In August, Next said that inflation is likely to affect sales in the second half of the year with its prices set to rise by as much as 6% in autumn and winter, coupled with households having less disposable income to spend on non-essential items.
But investors will be keeping an eye out for a shift in outlook following the Government’s recent energy support package which promised to cap typical household electricity bills at £2,500 a year from October.
It means that households could have more purchasing power than previously thought and have a knock-on effect on retail spending.
Next is expected to post pre-tax profits of £380 million for the first half of the year, according to analysts at Numis Research. This leaves just under £500 million still to raise to reach the £860 million annual profit which Next guided towards in its most recent update.

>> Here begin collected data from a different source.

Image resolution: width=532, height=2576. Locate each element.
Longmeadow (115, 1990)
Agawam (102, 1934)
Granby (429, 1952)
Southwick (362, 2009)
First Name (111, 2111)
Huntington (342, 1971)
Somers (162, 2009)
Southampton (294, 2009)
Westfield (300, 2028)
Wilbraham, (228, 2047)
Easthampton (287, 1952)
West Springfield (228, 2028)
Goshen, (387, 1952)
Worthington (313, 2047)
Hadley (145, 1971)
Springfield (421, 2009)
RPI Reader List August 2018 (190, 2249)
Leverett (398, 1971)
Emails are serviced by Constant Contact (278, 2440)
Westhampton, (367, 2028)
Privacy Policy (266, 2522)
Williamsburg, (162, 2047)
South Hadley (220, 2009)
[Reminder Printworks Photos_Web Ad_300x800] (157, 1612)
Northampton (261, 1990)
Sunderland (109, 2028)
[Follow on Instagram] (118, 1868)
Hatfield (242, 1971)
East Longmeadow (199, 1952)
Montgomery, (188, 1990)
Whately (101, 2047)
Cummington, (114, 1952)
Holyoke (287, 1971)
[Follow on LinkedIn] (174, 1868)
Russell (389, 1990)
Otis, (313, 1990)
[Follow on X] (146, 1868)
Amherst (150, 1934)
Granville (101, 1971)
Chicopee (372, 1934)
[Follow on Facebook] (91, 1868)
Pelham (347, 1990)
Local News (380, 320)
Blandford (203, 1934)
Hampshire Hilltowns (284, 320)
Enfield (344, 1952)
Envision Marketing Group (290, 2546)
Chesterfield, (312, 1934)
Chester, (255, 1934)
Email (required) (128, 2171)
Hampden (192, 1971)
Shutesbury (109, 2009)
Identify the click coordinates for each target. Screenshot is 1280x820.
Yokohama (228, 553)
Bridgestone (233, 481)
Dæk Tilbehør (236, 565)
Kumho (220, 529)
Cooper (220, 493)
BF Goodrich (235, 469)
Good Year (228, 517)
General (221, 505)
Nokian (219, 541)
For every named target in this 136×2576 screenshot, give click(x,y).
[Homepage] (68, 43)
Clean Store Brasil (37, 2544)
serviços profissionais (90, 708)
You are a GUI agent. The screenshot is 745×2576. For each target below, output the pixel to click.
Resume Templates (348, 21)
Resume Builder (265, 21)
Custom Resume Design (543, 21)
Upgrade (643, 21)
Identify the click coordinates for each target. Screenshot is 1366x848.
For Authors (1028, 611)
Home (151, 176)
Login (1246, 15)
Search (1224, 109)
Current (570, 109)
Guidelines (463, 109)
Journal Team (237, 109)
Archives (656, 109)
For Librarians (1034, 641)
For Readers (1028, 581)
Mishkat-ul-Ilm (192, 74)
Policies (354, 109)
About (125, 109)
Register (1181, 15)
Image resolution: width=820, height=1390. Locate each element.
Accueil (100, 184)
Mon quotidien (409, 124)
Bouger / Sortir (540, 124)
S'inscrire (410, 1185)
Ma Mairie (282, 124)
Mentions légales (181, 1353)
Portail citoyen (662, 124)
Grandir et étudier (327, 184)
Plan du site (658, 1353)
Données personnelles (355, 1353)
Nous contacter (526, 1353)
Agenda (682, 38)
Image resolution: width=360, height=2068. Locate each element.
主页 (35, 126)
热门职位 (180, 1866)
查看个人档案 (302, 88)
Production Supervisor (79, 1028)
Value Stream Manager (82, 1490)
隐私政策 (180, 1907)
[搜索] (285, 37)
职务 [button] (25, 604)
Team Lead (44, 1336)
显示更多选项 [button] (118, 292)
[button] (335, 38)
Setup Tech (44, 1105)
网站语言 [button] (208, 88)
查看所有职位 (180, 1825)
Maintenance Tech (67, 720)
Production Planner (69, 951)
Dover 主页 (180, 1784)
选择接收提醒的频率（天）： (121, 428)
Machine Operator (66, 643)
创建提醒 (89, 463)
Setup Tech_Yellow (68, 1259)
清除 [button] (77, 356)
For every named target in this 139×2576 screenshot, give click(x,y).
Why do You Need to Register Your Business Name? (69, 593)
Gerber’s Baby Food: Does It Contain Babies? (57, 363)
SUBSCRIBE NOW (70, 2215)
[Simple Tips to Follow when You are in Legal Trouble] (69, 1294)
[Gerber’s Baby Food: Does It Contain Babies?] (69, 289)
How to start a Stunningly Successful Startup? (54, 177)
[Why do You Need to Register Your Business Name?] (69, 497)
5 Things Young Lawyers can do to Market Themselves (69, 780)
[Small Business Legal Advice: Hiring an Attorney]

The fashion giant had lifted its full-year outlook by £10 million as a result of better-than-expected sales in the first half of the financial year.
It will unveil its half-year results on Thursday September 29.
Investors will also be looking to online fashion rival Boohoo’s interim results on Wednesday September 28 for an indication of how the retail sector is faring.
In its previous quarterly results in June, the company reported a slump in sales as it battled against waning consumer confidence, intense competition and higher returns.
Analysts at Numis Research noted that Boohoo has since introduced a £1.99 returns fee for customers which investors may expect an update on, as well as the recent move to set up new automated warehouses.
Boohoo is expected to report a slight decline in sales of 1% for the second quarter of the year, Numis Research said.
Shareholders will also be mindful of updates on the retailers’ exposure to higher costs and whether these will be passed through to its prices.